(Seçilen Metin):
Tabiî daha çok şunu söylemek istiyordum: Erdoğan her dönem birileriyle –zamânında orduyla, sonra Fethullahçılarla– mücâdele etti; şu anda ise karşısında kimse yok sanki.

Sencar: Evet, karşısında kimse yok; herkesi bir şekilde kenara koydu. İşin ilginç tarafı, Cumhuriyet târihinin hiçbir döneminde, muhâlefet şu anda olduğu kadar zayıf ve çâresiz olmadı. Erdoğan âdeta muhâlefetsiz bir ülke yönetiyor. Ana muhâlefet partisi yerel seçime gidilecek diye kendi iç işleriyle uğraşıyor. Diğer partilerde de bir hareket yok. Sonuç olarak muhâlefetin, icraatlara yönelik yükselttiği bir ses yok. Kamuoyunu harekete geçirecek bir hareket de yok.

(Verilen Veriler):
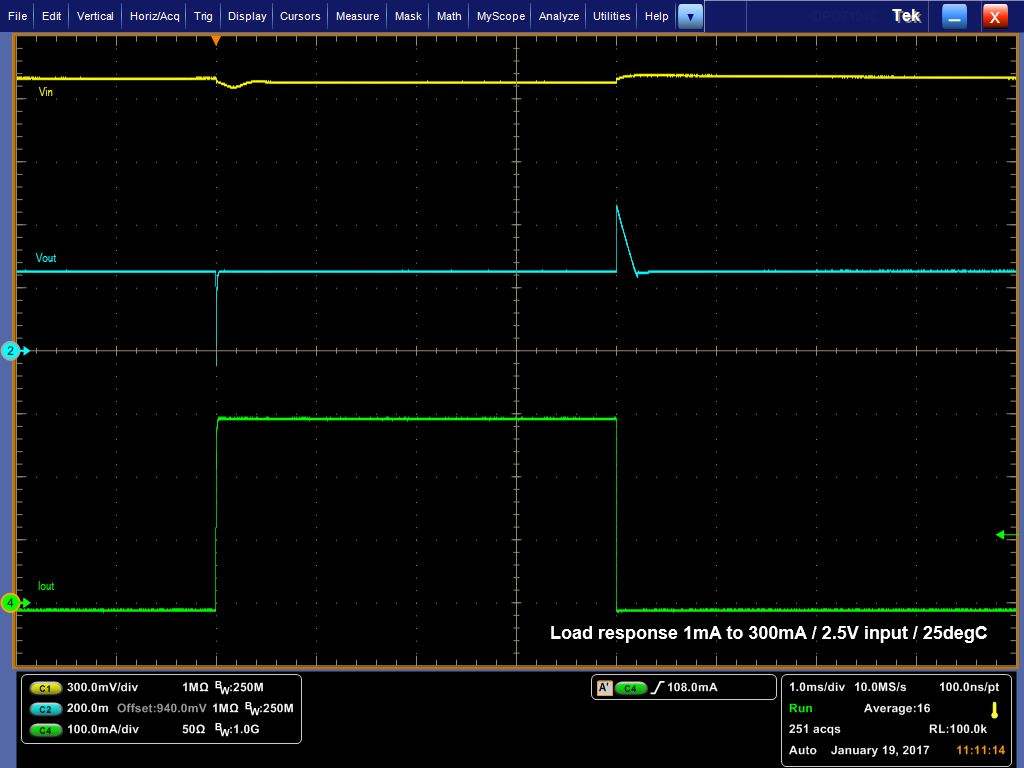Select the channel 2 ground reference marker

point(12,351)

(Yazılı Alıştırma):
Seçilen metinde "Tabiî daha çok" sözlerinin geçtiği yerden başlayıp "kimse yok sanki." sözlerinden sonra biten bölümü, "orduyla" yerine "silahlı kuvvetlerle" koyarak yeniden yazınız.

(Tam Çıktı):
Tabiî daha çok şunu söylemek istiyordum: Erdoğan her dönem birileriyle –zamânında silahlı kuvvetlerle, sonra Fethullahçılarla– mücâdele etti; şu anda ise karşısında kimse yok sanki.